A camera Image Signal Processing (ISP) pipeline models the chain that maps
the scene-linear radiance captured by a sensor to the LDR pixel values a
downstream consumer sees.
The camera ISP pipeline is usually part of the renderer.
In Isaac Lab we expose a post-render camera ISP pipeline which is applied on top of the renderer's HDR scene-linear AOV.
This makes it possible to implement additional post-render processing not currently supported by the renderer backends.
The pass is configured via :attr:`~sensors.CameraCfg.isp_cfg`
on every camera and runs once per render tick.

PPISP
^^^^^

The shipped ISP implementation is **PPISP** (Physically Plausible Image
Signal Processing), an NVIDIA Spatial Intelligence Lab pipeline designed
to bring synthetic imagery — most notably 3D Gaussian splat reconstructions
— closer to real-camera output without re-training the upstream model. See
the project page: https://research.nvidia.com/labs/sil/projects/ppisp .
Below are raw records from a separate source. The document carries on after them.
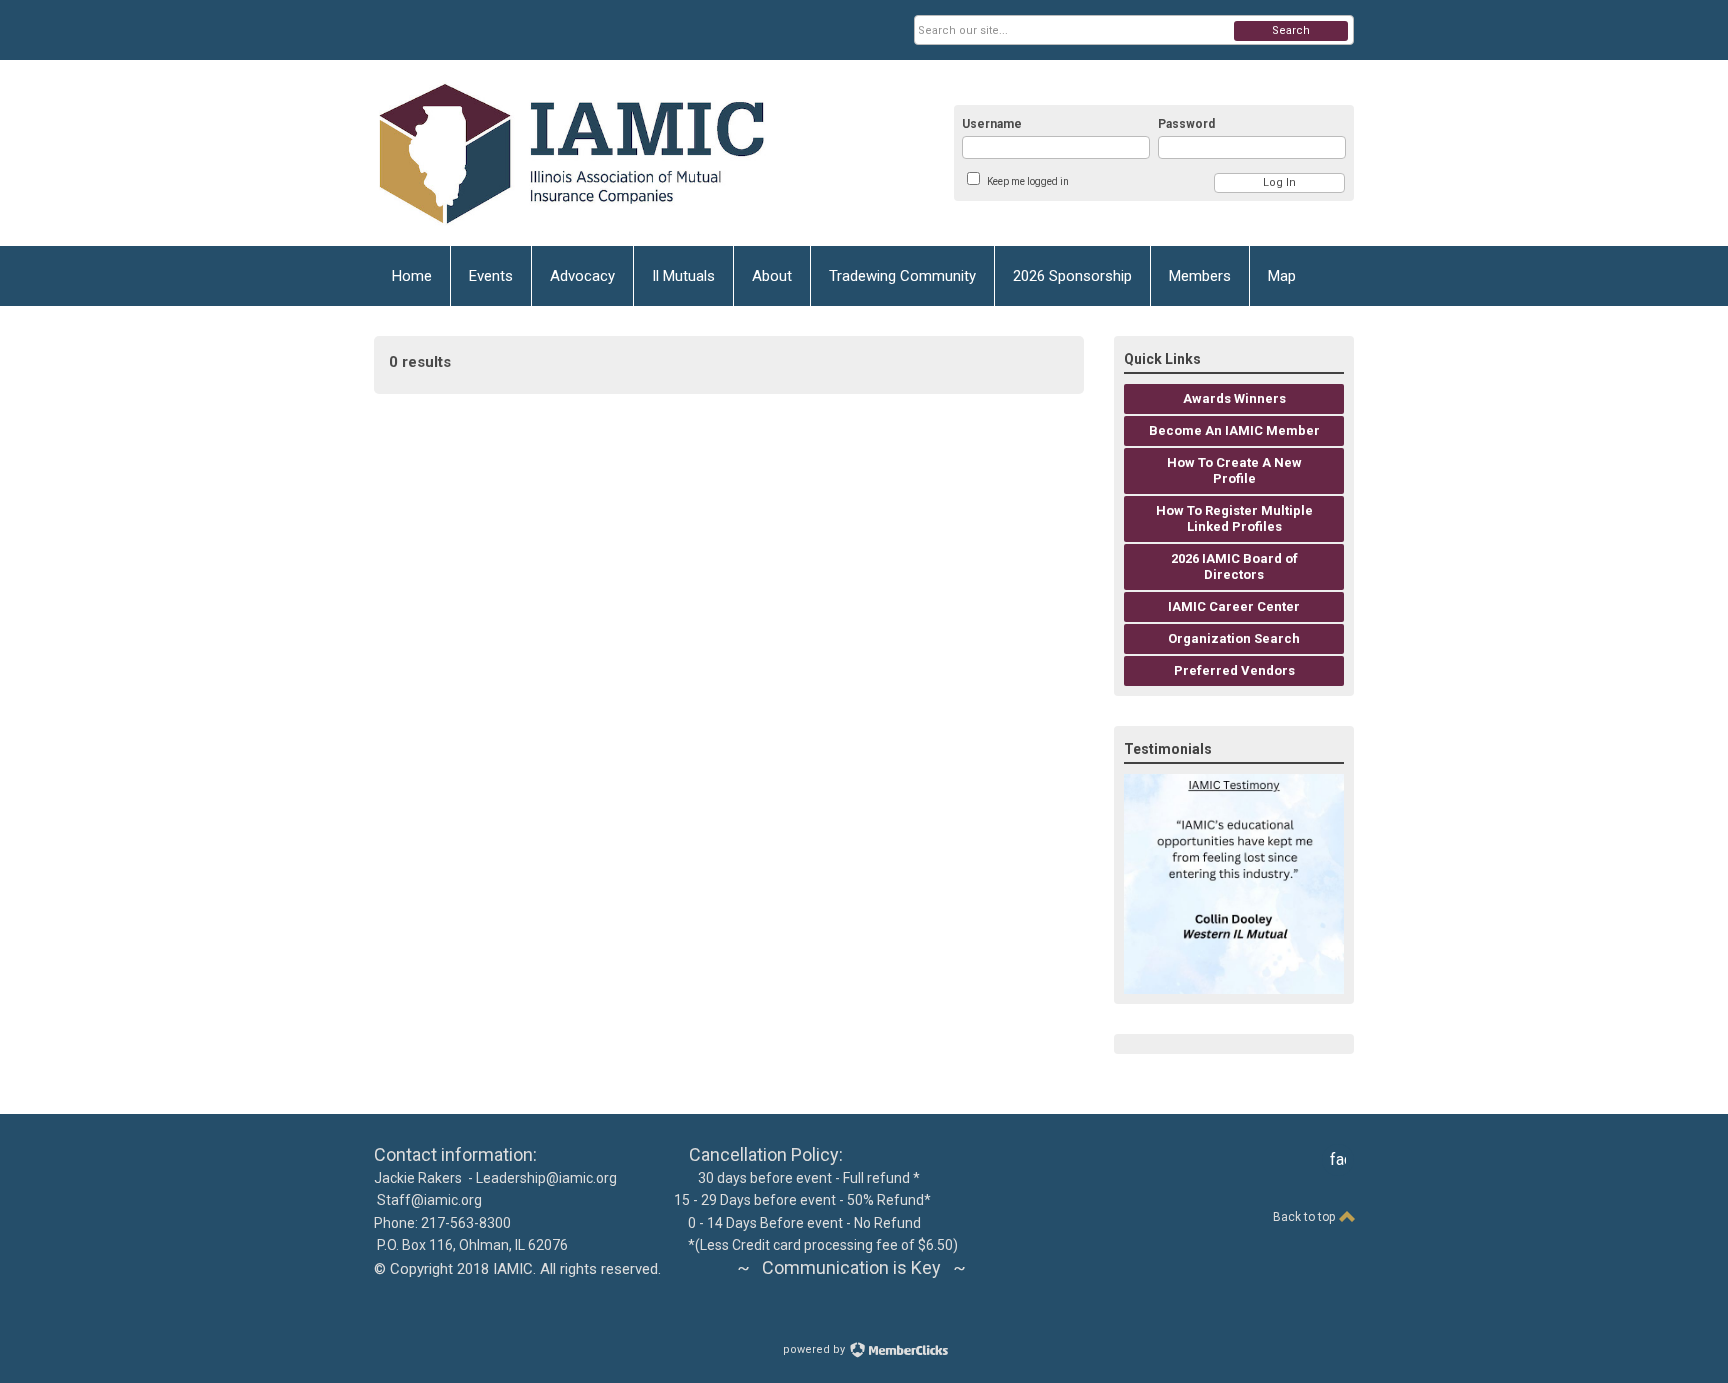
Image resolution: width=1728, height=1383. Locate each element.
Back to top (1305, 1217)
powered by (815, 1349)
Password (1186, 124)
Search (1291, 30)
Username (992, 124)
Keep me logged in (1028, 181)
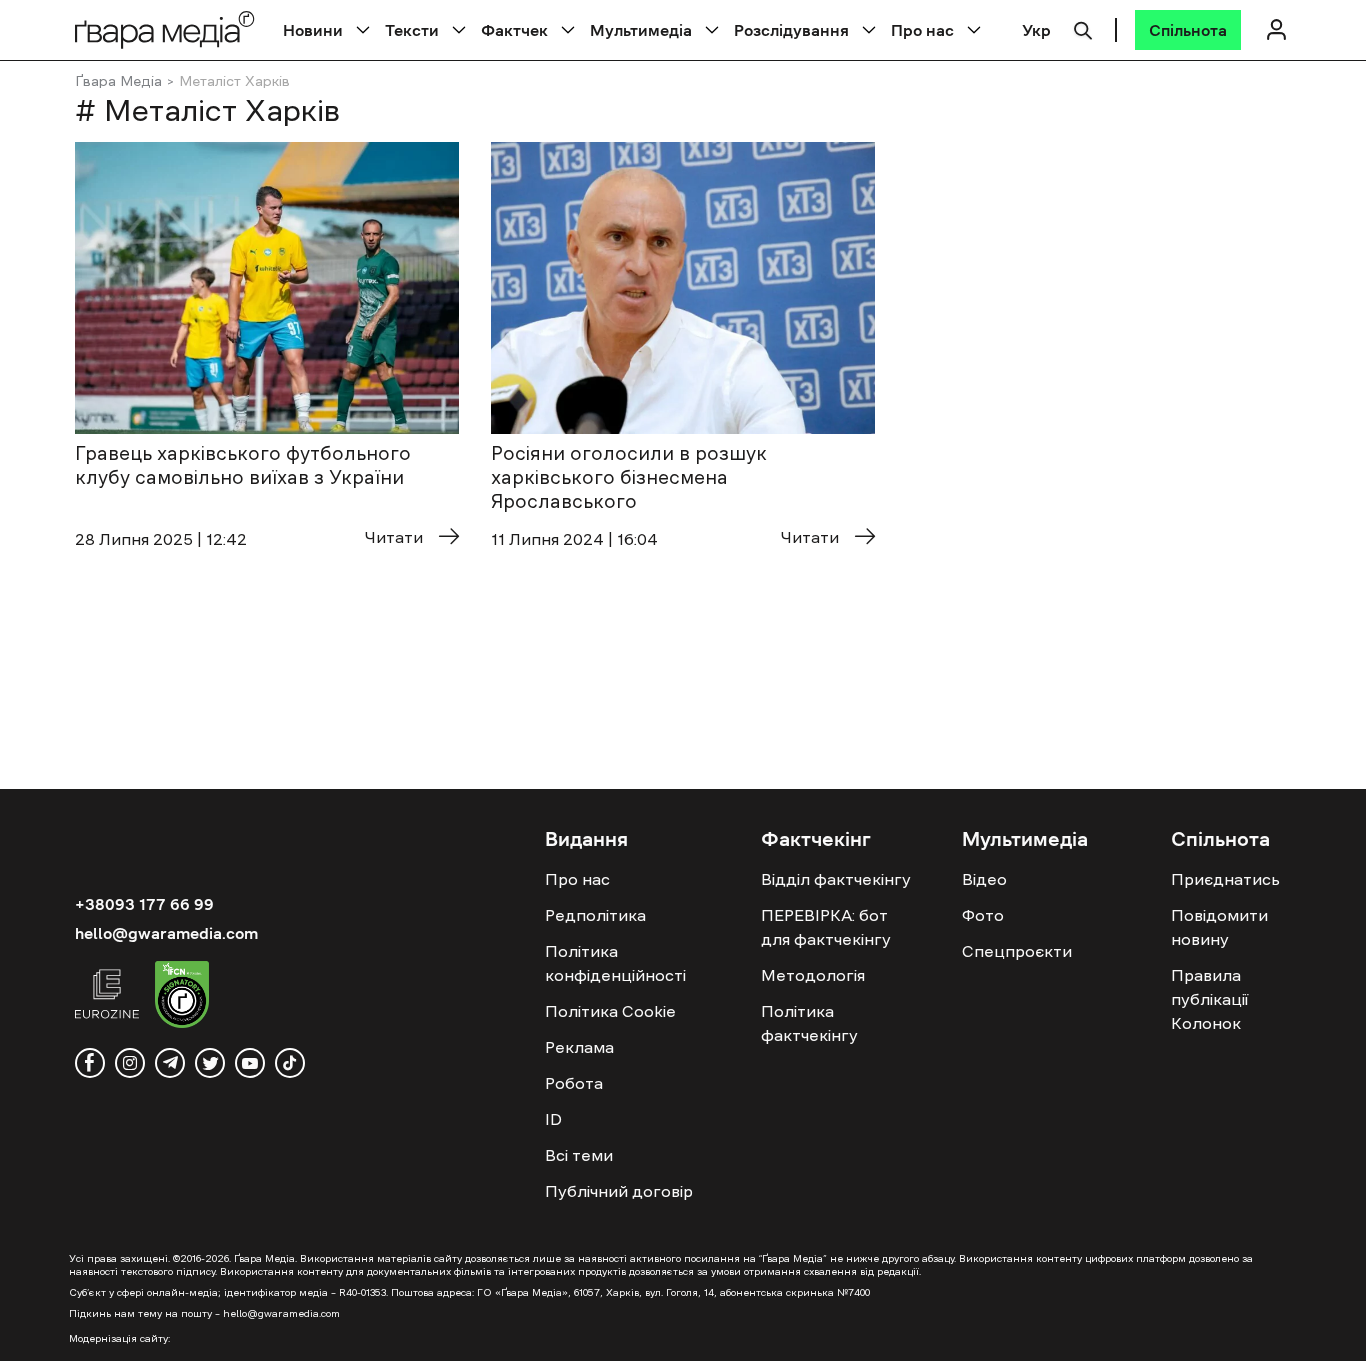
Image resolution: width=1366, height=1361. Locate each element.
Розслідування (791, 30)
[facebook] (90, 1063)
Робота (574, 1083)
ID (553, 1119)
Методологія (813, 975)
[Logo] (165, 29)
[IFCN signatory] (182, 997)
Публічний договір (619, 1191)
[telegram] (170, 1063)
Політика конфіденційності (615, 963)
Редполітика (595, 915)
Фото (983, 915)
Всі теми (579, 1155)
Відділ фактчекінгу (836, 879)
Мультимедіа (641, 30)
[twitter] (210, 1063)
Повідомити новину (1219, 927)
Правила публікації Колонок (1209, 999)
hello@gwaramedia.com (166, 933)
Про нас (922, 30)
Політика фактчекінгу (809, 1023)
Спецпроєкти (1017, 951)
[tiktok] (290, 1063)
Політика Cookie (610, 1011)
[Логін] (1276, 29)
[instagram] (130, 1063)
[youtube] (250, 1063)
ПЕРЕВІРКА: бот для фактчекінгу (826, 927)
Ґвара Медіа (118, 81)
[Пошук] (1083, 28)
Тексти (412, 30)
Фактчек (514, 30)
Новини (313, 30)
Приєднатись (1225, 879)
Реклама (579, 1047)
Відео (984, 879)
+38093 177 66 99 (144, 904)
PPISP is typically authored alongside a `ParticleField3DGaussianSplat
<https://openusd.org/release/user_guides/schemas/usdVol/ParticleField3DGaussianSplat.html>`__
USD asset: it carries a `RenderProduct
<https://openusd.org/release/user_guides/schemas/usdRender/RenderProduct.html>`__
whose target camera and PPISP `UsdShade.Shader
<https://openusd.org/release/api/class_usd_shade_shader.html>`__
(a shader prim named ``PPISP`` whose inputs follow the PPISP naming
convention) were calibrated against the real capture rig that produced
the splats. Configuring the camera with the matching PPISP coefficients
makes the rendered tile match the calibration target.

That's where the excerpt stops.